Ian P Temple, Sunil Jit R J Logantha, Mais Absi, Yu Zhang, Eleftheria Pervolaraki, Joseph Yanni, Andrew Atkinson, Maria Petkova, Gillian M Quigley, Simon Castro, Mark Drinkhill, Heiko Schneider, Oliver Monfredi, Elizabeth Cartwright, Min Zi, Tomoko T Yamanushi, Vaikom S Mahadevan, Alison M Gurney, Ed White, Henggui Zhang, George Hart, Mark R Boyett, Halina Dobrzynski

Heart block is associated with pulmonary hypertension, and the aim of the study was to test the hypothesis that the heart block is the result of a change in the ion channel transcriptome of the atrioventricular (AV) node. The most commonly used animal model of pulmonary hypertension, the monocrotaline-injected rat, was used.
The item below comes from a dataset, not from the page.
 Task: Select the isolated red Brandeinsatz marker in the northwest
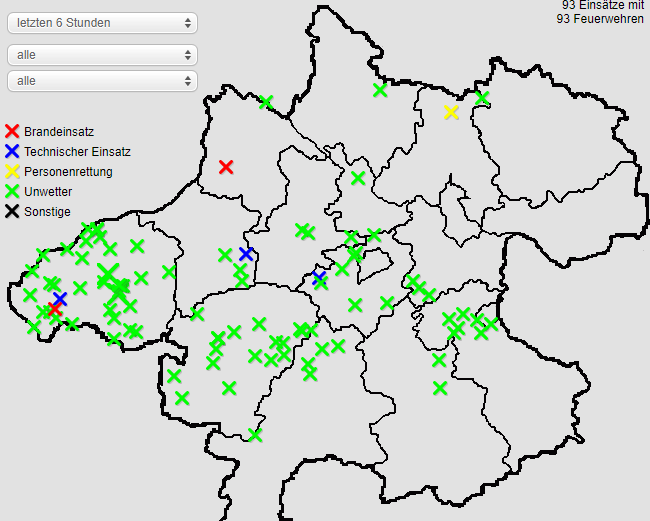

The functional consequences of monocrotaline injection were determined by echocardiography, ECG recording, and electrophysiological experiments on the Langendorff-perfused heart and isolated AV node. The ion channel transcriptome was measured by quantitative PCR, and biophysically detailed computer modeling was used to explore the changes observed. After monocrotaline injection, echocardiography revealed the pattern of pulmonary artery blood flow characteristic of pulmonary hypertension and right-sided hypertrophy and failure; the Langendorff-perfused heart and isolated AV node revealed dysfunction of the AV node (eg, 50% incidence of heart block in isolated AV node); and quantitative PCR revealed a widespread downregulation of ion channel and related genes in the AV node (eg, >50% downregulation of Cav1.2/3 and HCN1/2/4 channels). Computer modeling predicted that the changes in the transcriptome if translated into protein and function would result in heart block. Pulmonary hypertension results in a derangement of the ion channel transcriptome in the AV node, and this is the likely cause of AV node dysfunction in this disease.